Since the unique property of the materials originates from its atoms and electrons, the understanding of material by visualizing the atoms and electronic structures is inevitable in the field of materials science. Furthermore, the atomic structural analysis can be applied to the materials design to create the unprecedented properties. Moreover, by using in-situ analysis technique, it has now become available to investigate the various dynamics by external factors such as heat, electric field/current, magnetic field, and mechanical force. Based on our ultra-precise materials analysis, we unveil structure-property correlation and further suggest new methods to develop novel materials with excellent properties for the next generation.

ultra-fast materials analysis

Femtosecond is 10-15 second, extremely short duration for which even light can only propagate 300 nanometer. However, an electron in materials collides with another electron in every 1 ~ 10 fs and collides with lattice in every 1,000 fs. If one can capture the moment that electron flows, absorbs or emits light, we can understand fundamental problems of materials in transistors, LED, and solar cells. Furthermore, the information can be utilized to develop completely new materials with advanced properties. Our department in POSTECH use ultrafast laser spectroscopy to directly capture the dynamics of electrons in materials.
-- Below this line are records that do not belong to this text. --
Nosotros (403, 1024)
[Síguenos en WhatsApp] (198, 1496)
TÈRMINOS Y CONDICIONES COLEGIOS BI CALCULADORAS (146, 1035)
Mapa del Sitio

Machine-learning-based materials analysis

Machine-learning is an imitation of human cognitive function. Machine-learning-based materials study refers to predicting material properties from the learned pattern using data in the same way that a researcher analyzes experimental results to find a specific rule. For example, Machine-learning can identify the part corresponding to a person’s face in the unknown picture by learning the regular arrangement of eyes, nose, mouth, ears, and head corresponds to a person’s face through many pictures. Likewise, machine-learning-based materials analysis is to predict materials properties by learning a database on materials properties with various atomic arrangements. Using these material databases and machine-learning platforms, we are conducting researches on designing new materials based on machine-learning technique that can accurately predict materials properties or quickly find materials with required properties.

Multiscale simulations

Multiscale simulations are various computational techniques that understand and analyze complex materials phenomena that are difficult to reveal through experiments. Multiscale simulation techniques can identify materials behaviors at various time and length scales from individual atoms or electrons to devices used in real life by using various methods such as first-principles, molecular dynamics (MD), thermodynamics, phase field model (PFM), finite element method (FEM), etc. Recently, these techniques are widely used to efficiently develop and optimize new materials for various application areas at low cost by predicting the materials properties accurately.